The Whitney Museum
Copyright Vladimir Kagan, June 21, 2015
The Whitney Museum of America Art in its new location in the Meat Packing District, a fun user-friendly building by prize-winning architect Renzo Piano.
For the past 54 years, the Whitney Museum of American Art has been a shrill outsider in the hoi polio neighborhood of the Upper East Side; a location better suited for the Metropolitan Museum and The Frick Collection. Its only comparable neighbor had been Frank Lloyd Wright’s Guggenheim Museum; a work of art in its own right.
The Whitney has finally returned to its roots. Not quite Greenwich Village, but to what was until recently considered an unsavory neighbor: the Meat Packing District.
Gertrude Vanderbilt Whitney, a sculptress in her own right and an avid advocate for living American artists, established the Whitney Studio in Greenwich Village in 1914 to exhibit artists works’ previously disregarded by the traditional academies. By 1929 she had assembled a collection of more than 500 works and generously offered them to The Metropolitan Museum of Art complete with an endowment. When the offer was refused, she set up her own museum with a radically different mandate, to focus exclusively on the art and artists of this country. The Whitney was founded in 1930, and opened in 1931 on West Eighth Street in Greenwich Village. In 1966 the museum moved into its Marcel Breuer designed building on Madison Avenue at 75th Street. It was a jolt to the neighborhood when it opened and a shock when it closed its doors after a massive retrospective for Jeff Koons. No one could quite believe its move to 99 Gansevoort Street and the Hudson River. Most “uptowners” hardly know where it is and how to get there. Even our taxi driver was confused until he consulted his GPS.
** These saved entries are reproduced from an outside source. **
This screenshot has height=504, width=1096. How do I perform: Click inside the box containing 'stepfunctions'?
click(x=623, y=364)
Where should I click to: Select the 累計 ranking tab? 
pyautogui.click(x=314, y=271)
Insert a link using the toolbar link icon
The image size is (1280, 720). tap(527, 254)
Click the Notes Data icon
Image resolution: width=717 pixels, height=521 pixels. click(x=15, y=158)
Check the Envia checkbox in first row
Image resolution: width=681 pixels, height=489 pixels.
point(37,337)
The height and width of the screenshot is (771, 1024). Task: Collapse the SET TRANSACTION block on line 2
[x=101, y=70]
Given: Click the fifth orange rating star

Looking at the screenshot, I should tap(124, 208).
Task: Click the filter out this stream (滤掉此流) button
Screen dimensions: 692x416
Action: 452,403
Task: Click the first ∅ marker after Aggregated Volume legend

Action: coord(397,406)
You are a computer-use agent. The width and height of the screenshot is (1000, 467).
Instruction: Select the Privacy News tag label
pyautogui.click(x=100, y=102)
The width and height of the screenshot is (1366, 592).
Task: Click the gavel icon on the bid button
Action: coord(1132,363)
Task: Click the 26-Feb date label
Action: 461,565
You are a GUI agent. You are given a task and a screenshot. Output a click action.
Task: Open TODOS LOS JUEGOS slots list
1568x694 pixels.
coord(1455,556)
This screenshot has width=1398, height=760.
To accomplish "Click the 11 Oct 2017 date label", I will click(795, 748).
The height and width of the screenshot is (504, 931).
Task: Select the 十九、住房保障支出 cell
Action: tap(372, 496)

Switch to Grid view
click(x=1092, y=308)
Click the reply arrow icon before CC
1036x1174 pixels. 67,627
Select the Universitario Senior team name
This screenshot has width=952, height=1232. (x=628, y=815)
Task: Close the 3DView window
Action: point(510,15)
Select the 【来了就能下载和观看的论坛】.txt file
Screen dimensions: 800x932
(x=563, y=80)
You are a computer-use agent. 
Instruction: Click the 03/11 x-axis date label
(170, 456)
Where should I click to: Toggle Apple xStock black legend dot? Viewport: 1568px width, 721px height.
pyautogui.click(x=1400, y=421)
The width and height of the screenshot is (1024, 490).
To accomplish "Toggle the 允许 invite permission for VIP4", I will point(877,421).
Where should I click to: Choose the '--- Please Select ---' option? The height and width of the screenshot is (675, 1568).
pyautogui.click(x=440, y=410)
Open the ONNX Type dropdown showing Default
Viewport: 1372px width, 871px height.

This was my usual Sunday excursion with my cultural Muse, Ellin Lake-Ewald, the doyen of modern art appraisers and a living encyclopedia for all that was on exhibit. We were delighted to find an unpretentious building by Renzo Piano, who is better known for his monumental buildings; the Centre Georges Pompidou in Paris, (in collaboration with Italian architect Gianfranco Franchini), The Shard in London, Europe’s tallest skyscraper, and in 1998, the recipient of the most coveted prize in architecture, the Pritzker.
Mr. Piano created this Museum to celebrate the Art! Not as a glorification of himself. The museum is a thinly disguised warehouse! It touts no pretentions, no ego. Frills are left to a minimum. The building is a monument to the arts!
We rode up in the freight elevator capable of carrying over thirty passengers; a cavernous box with minimal decoration to break the bleakness of its size. When not used as a people conveyor, it moves the museum’s supersized paintings and sculpture. The doors slid open on the eighth floor to reveal a high-ceilinged, well-lit room, hung with masters of the early modernist movement. There was ample daylight filtering through glass walls on either end of the building. Day light is a frequently recurring phenomenon on every floor, some with doors leading to open terraces, others just providing sitting space for viewers to enjoy the view and meditate on the art inside. The vistas open onto the elevated gardens of Highline, the piers on the Hudson, and dozens of new high-rise buildings that have blossomed in the neighborhood.
A panoramic view looking North from one of the many terraced roof-tops of the museum. On the right is the Highline Park that runs along an abandoned elevated railroad track and the building in front is the new Standard Hotel that straddles right over the park.
A view of the Hudson River showing some of the abandoned piers that now will be renovated to enhance this new destination neighborhood.
The new Whitney opened its doors at 99 Gansevoort Street on May 1, 2015 with an exhibit of it own collected works called
America Is Hard to See
A show culled from the Museum’s 22,000 works by some 3,000 artists. I will not give you a blow-by-blow description of the art; that would fill a book… and there are plenty of books. Here’s the floor-by-floor synopsis of the exhibit:
EIGHTH FLOOR 1910 – 1940 Obviously easy to digest and easy to look at art, even I recognized most of the “players”.
SEVENTH FLOOR 1925 – 1960 still recognizable and loveable art
SIXTH FLOOR 1950 – 1975 the powerhouses of the abstract movement – artists whose work fashioned my design philosophy
FIFTH FLOOR 1980ish into the 21st Century… Here’s where I start to get lost: Installation Art – Sexually explicit art – wacky films – 3D stuff – and all that is experimental and new – but not necessarily good.
FOURTH FLOOR offices
THIRD FLOOR Theater
GROUND FLOOR An expensive restaurant, a coffee house and the usual gift shop.
If you happen to be in New York, go see it. It’s worth the trip!